Distinct Powers of Elements in a Group
Distinct Powers of Elements in a Group
Recall from the The Order of Elements in a Group page that if $(G, \cdot)$ is a group and $a \in G$ then the order of $a$ is the least positive integer $m$ such that $a^m = (\underbrace{a \cdot a \cdot … \cdot a}_{m \: \mathrm{many \: factors}}) = e$ where $e$ is the identity element, and if no such positive integer $m$ exists then $a$ is said to have order $/infty$.
We will now look at a rather nice proposition which will tell us that if $a$ has order $m$, then the nonnegative powers of $a$ less than $m$ are all distinct elements in the group.
| Proposition 1: Let $(G, \cdot)$ be a group and let $a \in G$ have order $m$. Then the nonnegative integer powers less than $m$ are distinct, that is $a^0, a^1, …, a^{m-1}$ and these are the only powers of $a$. |
- Proof: Let $(G, \cdot)$ be a group and let $a \in G$ have order $m$. Then $m$ is the least positive integer such that $a^m = e$ where $e$ is the identity element of $G$. We will begin by showing that these powers $a^0, a^1, …, a^{m-1}$ are the other powers of $a$. Let $s$ be any nonnegative integer. By The Division Algorithm we have that for integers $q$ and $r$ such that $0 \leq r < m$ that represent the quotient and remainder of $s$ upon division by $m$ that:
\begin{align} \quad s = mq + r \end{align}
- Therefore:
\begin{align} \quad a^s = a^{mq + r} = a^{mq} \cdot a^r = (a^m)^q \cdot a^r = e^q \cdot a^r = e \cdot a^r = a^r \end{align}
- Hence $a^s = a^r$, but $r \in \{ 0, 1, …, m - 1 \}$ which proves that $a^0, a^1, …, a^{m-1}$ are the only powers of $a$.
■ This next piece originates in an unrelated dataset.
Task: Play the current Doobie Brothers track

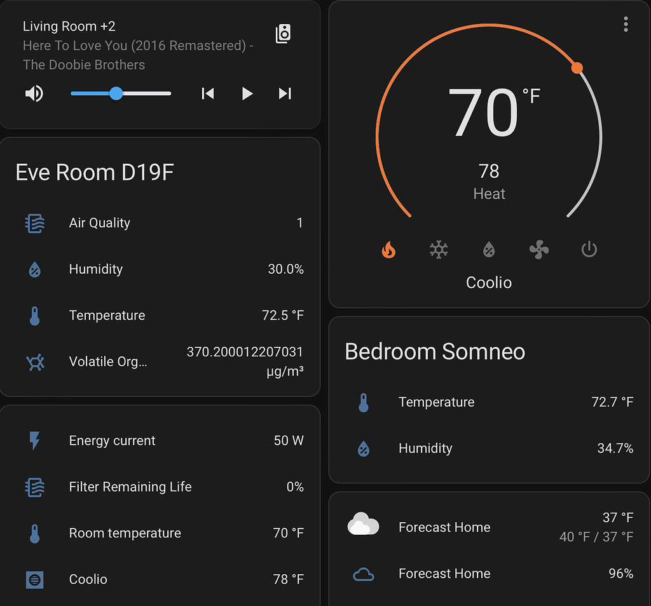Action: (246, 93)
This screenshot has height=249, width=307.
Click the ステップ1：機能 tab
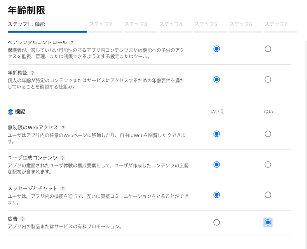click(x=26, y=24)
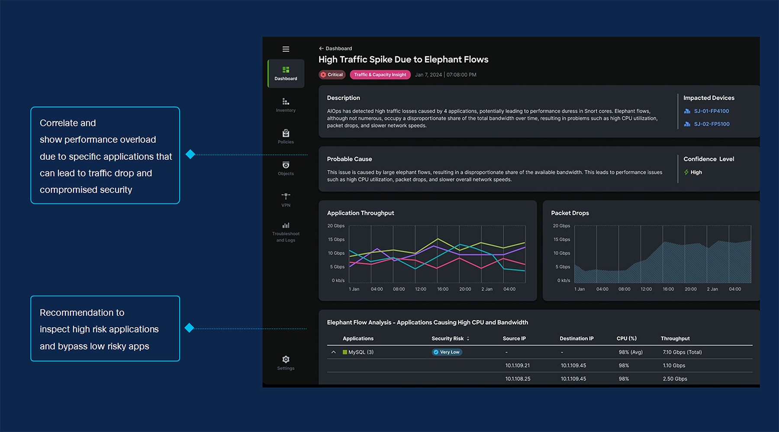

- We will now show that the powers $a^0, a^1, …, a^{m-1}$ are distinct. Suppose that for some $s, t \in \{ 0, 1, …, m-1 \}$ we have that:
\begin{align} \quad a^s = a^t \end{align}
- Without loss of generality, assume that $s \geq t$. Then:
\begin{align} \quad a^{s - t} = e \end{align}
- Since $s, t < m$ we must have that $0 \leq s - t < m$. If $s - t \neq 0$ then this implies that the order of $a$ is $s - t < m$ which is a contradiction. Therefore $s - t = 0$ or rather, $s = t$. Hence $a^s = a^t$ if $s = t$, so the powers $a^0, a^1, …, a^{m-1}$ are distinct. $\blacksquare$
| Proposition 2: Let $(G, \cdot)$ be a group and suppose that $a \in G$ has order $\infty$. Then all powers of $a$ are distinct, that is $a^0, a^1, a^2, …$ are all distinct. |
- Proof: Let $(G, \cdot)$ be a group and suppose that $a \in G$ has order $\infty$. Let $s$ and $t$ be nonnegative integers and suppose that:
\begin{align} \quad a^s = s^t \end{align}
- Without loss of generality, assume that $s \geq t$. Then:
\begin{align} \quad a^{s - t} = e \end{align}
- If $s - t > 0$ then this implies that $a$ has order $s - t$ which contradicts the hypothesis that $a$ has order $/infty$. Hence $s - t = 0$, so $s = t$. Therefore all of the powers $a^0, a^1, a^2, …$ of $a$ are unique. $\blacksquare$
| Corollary 3: If $(G, \cdot)$ is a finite group then for all $a \in G$, $a$ has a finite order. |
- Proof: Let $(G, \cdot)$ be a group and suppose that for some $a \in G$ that $a$ has order $\infty$. Then all of the powers $a^0, a^1, a^2, …$ are distinct by Proposition 2. Since $(G, \cdot)$ is closed under $\cdot$ we must have that all of these powers are contained in $G$ contradicting the hypothesis that $(G, \cdot)$ is a finite group. Hence every $a \in G$ has a finite order. $\blacksquare$